### UBC Extended Learning
#### Instructor: Socorro Dominguez
#### Module 05

**Overview:**
- [] Identify when to implement feature transformations.
- [] Apply `sklearn.pipeline.Pipeline`
- [] Use `sklearn` for numerical feature transformations.
- [] Discuss the **golden rule** in feature transformations.
- [] Carry out hyperparameter optimization using `GridSearchCV` and `RandomizedSearchCV`.

## Identifying the Need for Feature Transformations

### Missing Data (Imputation)
- Detect missing values in the dataset.
- Implement imputation strategies (mean, median, etc.).

### Scaling
- Check for feature scales.
- Apply scaling for features with different scales (`StandardScaler`, `MinMaxScaler`) - more next module.
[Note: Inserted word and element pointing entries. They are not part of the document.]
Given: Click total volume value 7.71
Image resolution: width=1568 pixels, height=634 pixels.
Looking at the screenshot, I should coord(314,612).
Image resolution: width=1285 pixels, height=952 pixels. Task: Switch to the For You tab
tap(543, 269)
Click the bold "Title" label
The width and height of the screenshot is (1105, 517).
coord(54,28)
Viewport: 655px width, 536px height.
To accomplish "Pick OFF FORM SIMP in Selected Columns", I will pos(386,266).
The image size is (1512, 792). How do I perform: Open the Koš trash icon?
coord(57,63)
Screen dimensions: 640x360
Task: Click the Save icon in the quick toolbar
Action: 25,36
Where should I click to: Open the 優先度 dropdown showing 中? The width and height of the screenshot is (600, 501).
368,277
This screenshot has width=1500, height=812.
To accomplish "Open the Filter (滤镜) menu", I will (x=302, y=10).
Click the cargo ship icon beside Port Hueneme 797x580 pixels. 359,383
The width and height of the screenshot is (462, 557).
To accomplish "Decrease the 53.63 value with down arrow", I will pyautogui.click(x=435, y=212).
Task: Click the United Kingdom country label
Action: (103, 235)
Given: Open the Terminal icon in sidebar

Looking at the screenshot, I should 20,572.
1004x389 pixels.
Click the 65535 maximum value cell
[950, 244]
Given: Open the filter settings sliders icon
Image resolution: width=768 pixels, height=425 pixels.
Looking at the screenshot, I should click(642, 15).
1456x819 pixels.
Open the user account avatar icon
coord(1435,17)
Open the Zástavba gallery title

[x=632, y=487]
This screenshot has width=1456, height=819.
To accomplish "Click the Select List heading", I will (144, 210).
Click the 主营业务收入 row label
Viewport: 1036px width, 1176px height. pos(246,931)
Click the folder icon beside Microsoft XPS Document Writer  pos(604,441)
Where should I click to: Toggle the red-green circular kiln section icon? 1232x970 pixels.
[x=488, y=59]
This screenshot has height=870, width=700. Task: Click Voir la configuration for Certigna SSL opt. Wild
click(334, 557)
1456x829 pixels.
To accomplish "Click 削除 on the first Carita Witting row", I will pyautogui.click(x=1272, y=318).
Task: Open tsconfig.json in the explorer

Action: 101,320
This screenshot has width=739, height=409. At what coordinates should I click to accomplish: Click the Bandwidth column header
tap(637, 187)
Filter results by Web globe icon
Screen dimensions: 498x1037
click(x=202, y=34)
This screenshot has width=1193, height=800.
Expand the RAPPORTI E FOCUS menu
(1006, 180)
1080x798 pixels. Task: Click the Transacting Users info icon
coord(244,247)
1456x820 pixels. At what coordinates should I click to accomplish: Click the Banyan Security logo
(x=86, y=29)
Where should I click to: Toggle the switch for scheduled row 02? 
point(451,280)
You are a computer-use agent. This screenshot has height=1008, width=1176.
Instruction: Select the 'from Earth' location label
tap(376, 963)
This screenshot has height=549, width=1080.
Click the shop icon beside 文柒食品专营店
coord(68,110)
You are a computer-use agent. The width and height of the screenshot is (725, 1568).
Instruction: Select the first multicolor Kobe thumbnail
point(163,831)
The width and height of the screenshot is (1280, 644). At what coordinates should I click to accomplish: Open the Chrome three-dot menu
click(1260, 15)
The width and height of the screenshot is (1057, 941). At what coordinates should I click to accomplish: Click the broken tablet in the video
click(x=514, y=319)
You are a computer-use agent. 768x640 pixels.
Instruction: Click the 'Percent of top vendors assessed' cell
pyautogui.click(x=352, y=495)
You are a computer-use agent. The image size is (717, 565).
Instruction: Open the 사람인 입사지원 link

### Using `sklearn.pipeline.Pipeline`

- Sequentially apply a list of transforms and a final estimator.
- Simplifies the workflow, reduces errors, and improves reproducibility.
- Protects the **golden rule**.

In [2]:
import pandas as pd
from sklearn.model_selection import train_test_split

df = pd.DataFrame({
    'col1': [1, 2, 3, 4, None, 6, 7, 8, 9, 10],
    'col2': [0.5, 0.7, 0.2, None, 0.1, 0.9, 0.3, 0.6, 0.8, 0.4],
    'target': [0, 1, 0, 1, 1, 0, 0, 1, 1, 0]
})

df

Unnamed: 0,col1,col2,target
0,1.0,0.5,0
1,2.0,0.7,1
2,3.0,0.2,0
3,4.0,,1
4,,0.1,1
5,6.0,0.9,0
6,7.0,0.3,0
7,8.0,0.6,1
8,9.0,0.8,1
9,10.0,0.4,0


In [18]:
X_train, X_test, y_train, y_test = train_test_split(
    df.drop('target', axis=1), df['target'], test_size=0.2, random_state=42
)

In [19]:
X_train

Unnamed: 0,col1,col2
5,6.0,0.9
0,1.0,0.5
7,8.0,0.6
2,3.0,0.2
9,10.0,0.4
4,,0.1
3,4.0,
6,7.0,0.3


In [20]:
y_train

5    0
0    0
7    1
2    0
9    0
4    1
3    1
6    0
Name: target, dtype: int64

In [21]:
from sklearn.impute import SimpleImputer
from sklearn.tree import DecisionTreeClassifier
from sklearn.pipeline import Pipeline

pipeline = Pipeline([
    ('imputer', SimpleImputer(strategy='mean')),
    ('classifier', DecisionTreeClassifier())
])

# Fit and predict using the pipeline
pipeline.fit(X_train, y_train)
predictions = pipeline.predict(X_test)

In [22]:
predictions

array([1, 0])

In [23]:
y_test

8    1
1    1
Name: target, dtype: int64

#### The Golden Rule in Feature Transformations

##### Never Use Test Data in Training Transformations
- Transformations like imputation and scaling should be fitted only on training data, ie:  
   > **never** do `.fit_transform()` on **test** data  

- Apply the same transformations to the test data.
    > **do** `.transforom()` on **test** data

##### Avoid Information Leakage
- Ensure the model learns from training data only.


#### Hyperparameter Optimization in `GridSearchCV` and `RandomizedSearchCV`

**Grid Search** Strategy:

- Searches through all possible combinations of hyperparameter values within the specified search space.

- Follows a grid-like pattern as it evaluates all combinations in a systematic manner.

- Can be computationally expensive when dealing with a large hyperparameter space.
- Time complexity is generally higher compared to randomized search.

- Well-suited for a small and well-defined hyperparameter space where you have a good idea of which values to explore.

In [30]:
from sklearn.model_selection import GridSearchCV

param_grid = {'classifier__max_depth': [1, 2, 3]}
grid_search = GridSearchCV(pipeline, param_grid, cv=3)
grid_search.fit(X_train, y_train)

**Randomized Search** Strategy:

- Randomly samples a specified number of combinations from the hyperparameter space.
- Provides flexibility in defining a probability distribution for each hyperparameter.

- Typically less computationally expensive compared to grid search

- Well-suited for a large hyperparameter space where an exhaustive search would be impractical.

- Useful when you want to perform a quick search to identify promising regions of the hyperparameter space.

In [32]:
from sklearn.model_selection import RandomizedSearchCV

param_dist = {'classifier__max_depth': [1, 2, 3]}
random_search = RandomizedSearchCV(pipeline, param_dist, n_iter=3, cv=3)
random_search.fit(X_train, y_train)